§ Instructions to follow
The expected output is the full data, repeated exactly, without pictures.

§ Records for the exercise
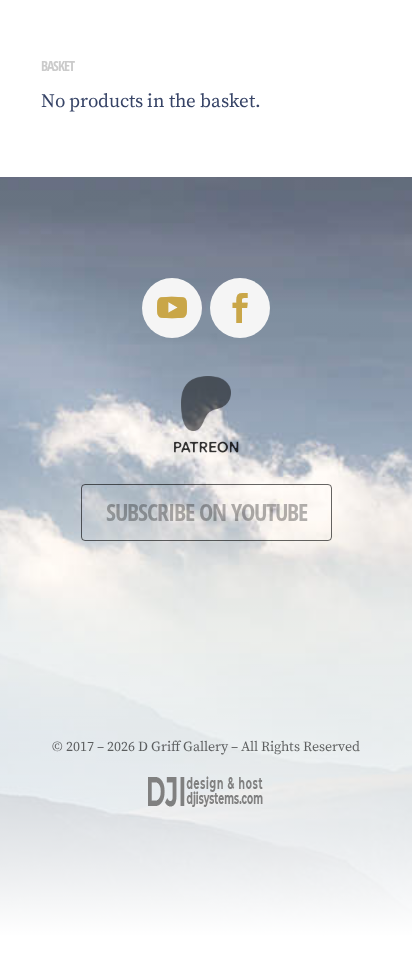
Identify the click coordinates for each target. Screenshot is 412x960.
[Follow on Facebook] (240, 308)
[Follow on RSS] (172, 308)
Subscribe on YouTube (206, 511)
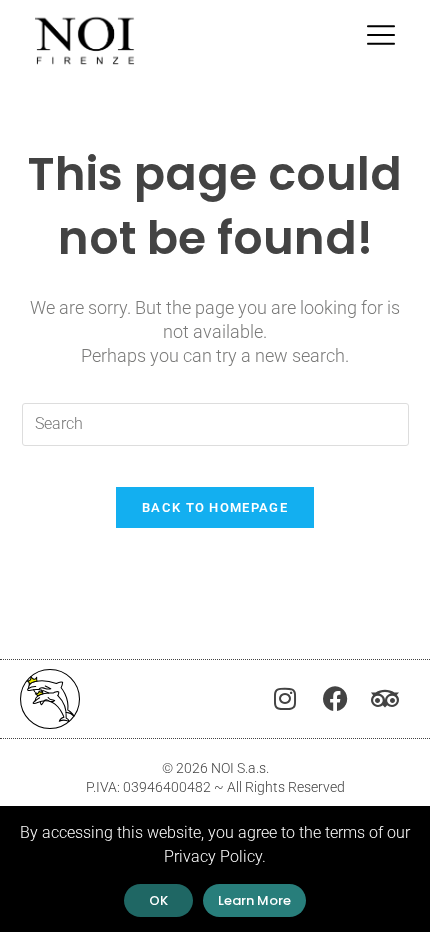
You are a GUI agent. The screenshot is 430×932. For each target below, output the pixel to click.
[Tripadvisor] (385, 699)
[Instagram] (285, 699)
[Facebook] (335, 699)
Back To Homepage (215, 507)
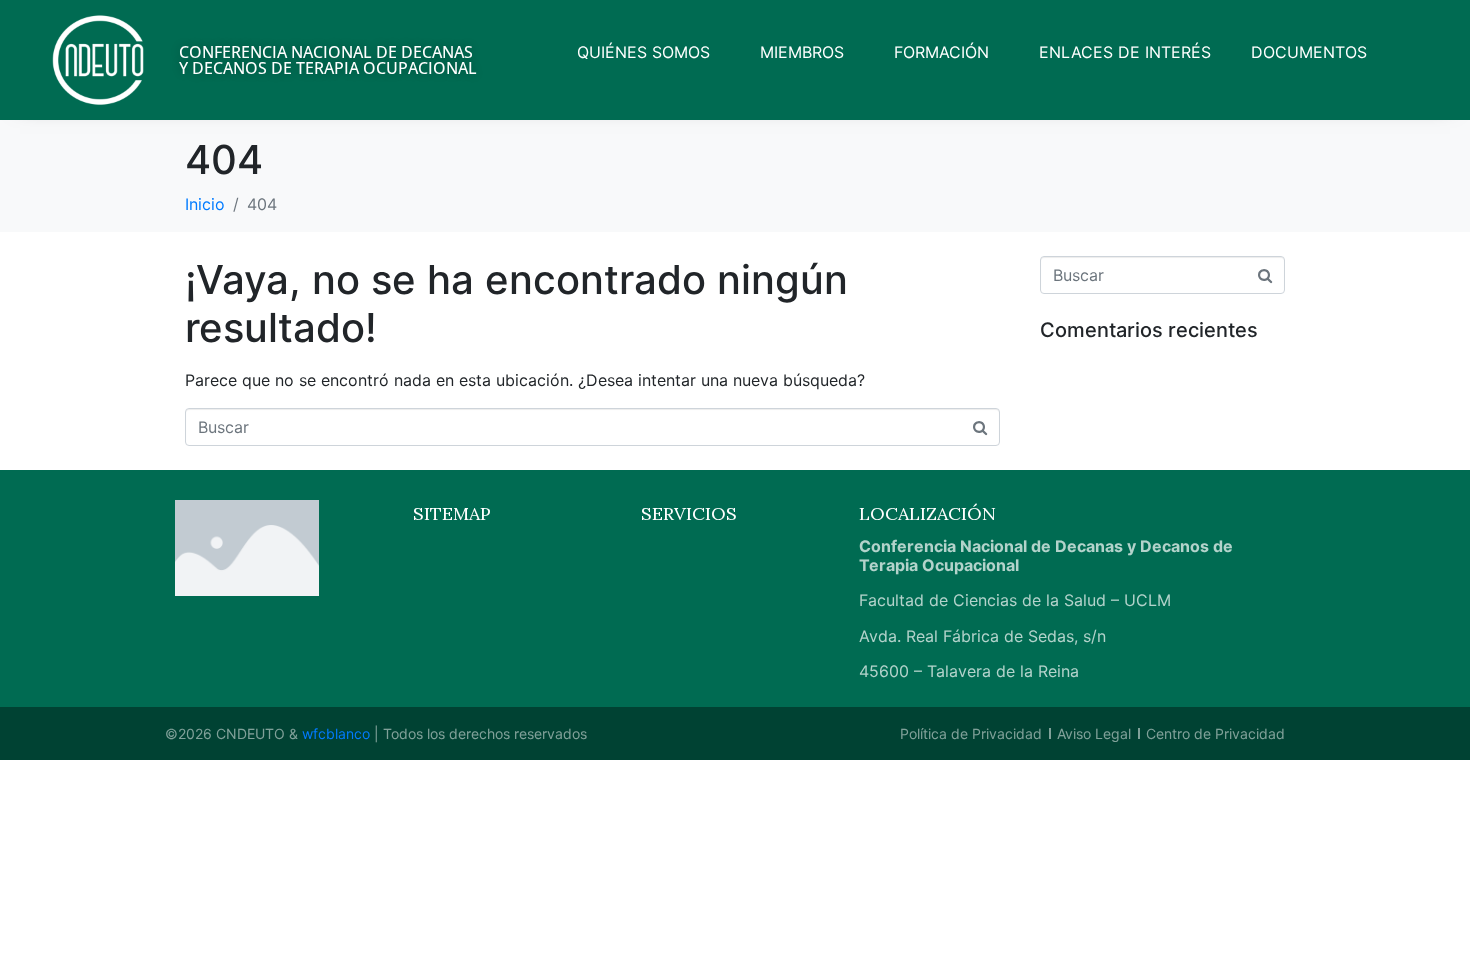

§ The completed task
Identify the click coordinates for each target. Screenshot is 412x960.
[Follow on Facebook] (240, 308)
[Follow on RSS] (172, 308)
Subscribe on YouTube (206, 511)
You are a GUI agent. The screenshot is 430×932. For each target below, output the pixel to click.
[Tripadvisor] (385, 699)
[Instagram] (285, 699)
[Facebook] (335, 699)
Back To Homepage (215, 507)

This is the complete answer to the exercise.